__Work to be completed__: What you print must match the data line for line.

:: Study material ::

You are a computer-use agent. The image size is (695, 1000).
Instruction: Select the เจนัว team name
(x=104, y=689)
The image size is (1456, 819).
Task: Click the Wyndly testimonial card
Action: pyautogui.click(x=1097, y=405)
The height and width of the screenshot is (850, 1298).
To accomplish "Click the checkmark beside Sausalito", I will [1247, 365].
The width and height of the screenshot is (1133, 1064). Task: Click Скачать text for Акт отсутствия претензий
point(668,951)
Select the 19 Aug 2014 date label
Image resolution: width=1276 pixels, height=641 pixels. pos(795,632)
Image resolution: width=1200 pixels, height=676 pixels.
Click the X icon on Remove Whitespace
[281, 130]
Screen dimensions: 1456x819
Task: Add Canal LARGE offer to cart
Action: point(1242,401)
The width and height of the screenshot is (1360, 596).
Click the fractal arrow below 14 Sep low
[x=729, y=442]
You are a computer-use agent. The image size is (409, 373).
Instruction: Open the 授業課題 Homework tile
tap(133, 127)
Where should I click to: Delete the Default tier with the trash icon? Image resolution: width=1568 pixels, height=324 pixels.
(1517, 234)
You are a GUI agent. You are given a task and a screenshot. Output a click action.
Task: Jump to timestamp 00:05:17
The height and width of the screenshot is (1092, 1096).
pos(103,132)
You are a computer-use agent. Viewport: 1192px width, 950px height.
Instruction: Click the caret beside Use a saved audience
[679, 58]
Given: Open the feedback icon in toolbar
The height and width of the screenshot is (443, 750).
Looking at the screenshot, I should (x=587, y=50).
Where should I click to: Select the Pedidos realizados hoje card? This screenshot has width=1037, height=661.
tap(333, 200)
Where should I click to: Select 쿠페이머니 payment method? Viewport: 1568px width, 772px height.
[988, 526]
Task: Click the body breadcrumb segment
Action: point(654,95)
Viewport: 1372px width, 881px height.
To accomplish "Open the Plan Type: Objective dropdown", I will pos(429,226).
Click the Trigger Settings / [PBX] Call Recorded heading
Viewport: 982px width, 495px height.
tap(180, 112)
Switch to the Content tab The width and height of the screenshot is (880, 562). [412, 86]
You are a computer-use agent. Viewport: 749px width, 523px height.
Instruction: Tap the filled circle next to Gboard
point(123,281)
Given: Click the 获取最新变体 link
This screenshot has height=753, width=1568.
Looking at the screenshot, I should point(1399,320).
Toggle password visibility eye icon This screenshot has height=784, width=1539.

:::

__Response below__:
You are a computer-use agent. The image size is (695, 1000).
Instruction: Select the เจนัว team name
(x=104, y=689)
The image size is (1456, 819).
Task: Click the Wyndly testimonial card
Action: pyautogui.click(x=1097, y=405)
The height and width of the screenshot is (850, 1298).
To accomplish "Click the checkmark beside Sausalito", I will [1247, 365].
The width and height of the screenshot is (1133, 1064). Task: Click Скачать text for Акт отсутствия претензий
point(668,951)
Select the 19 Aug 2014 date label
Image resolution: width=1276 pixels, height=641 pixels. pos(795,632)
Image resolution: width=1200 pixels, height=676 pixels.
Click the X icon on Remove Whitespace
[281, 130]
Screen dimensions: 1456x819
Task: Add Canal LARGE offer to cart
Action: point(1242,401)
The width and height of the screenshot is (1360, 596).
Click the fractal arrow below 14 Sep low
[x=729, y=442]
You are a computer-use agent. The image size is (409, 373).
Instruction: Open the 授業課題 Homework tile
tap(133, 127)
Where should I click to: Delete the Default tier with the trash icon? Image resolution: width=1568 pixels, height=324 pixels.
(1517, 234)
You are a GUI agent. You are given a task and a screenshot. Output a click action.
Task: Jump to timestamp 00:05:17
The height and width of the screenshot is (1092, 1096).
pos(103,132)
You are a computer-use agent. Viewport: 1192px width, 950px height.
Instruction: Click the caret beside Use a saved audience
[679, 58]
Given: Open the feedback icon in toolbar
The height and width of the screenshot is (443, 750).
Looking at the screenshot, I should (x=587, y=50).
Where should I click to: Select the Pedidos realizados hoje card? This screenshot has width=1037, height=661.
tap(333, 200)
Where should I click to: Select 쿠페이머니 payment method? Viewport: 1568px width, 772px height.
[988, 526]
Task: Click the body breadcrumb segment
Action: point(654,95)
Viewport: 1372px width, 881px height.
To accomplish "Open the Plan Type: Objective dropdown", I will pos(429,226).
Click the Trigger Settings / [PBX] Call Recorded heading
Viewport: 982px width, 495px height.
tap(180, 112)
Switch to the Content tab The width and height of the screenshot is (880, 562). [412, 86]
You are a computer-use agent. Viewport: 749px width, 523px height.
Instruction: Tap the filled circle next to Gboard
point(123,281)
Given: Click the 获取最新变体 link
This screenshot has height=753, width=1568.
Looking at the screenshot, I should point(1399,320).
Toggle password visibility eye icon This screenshot has height=784, width=1539.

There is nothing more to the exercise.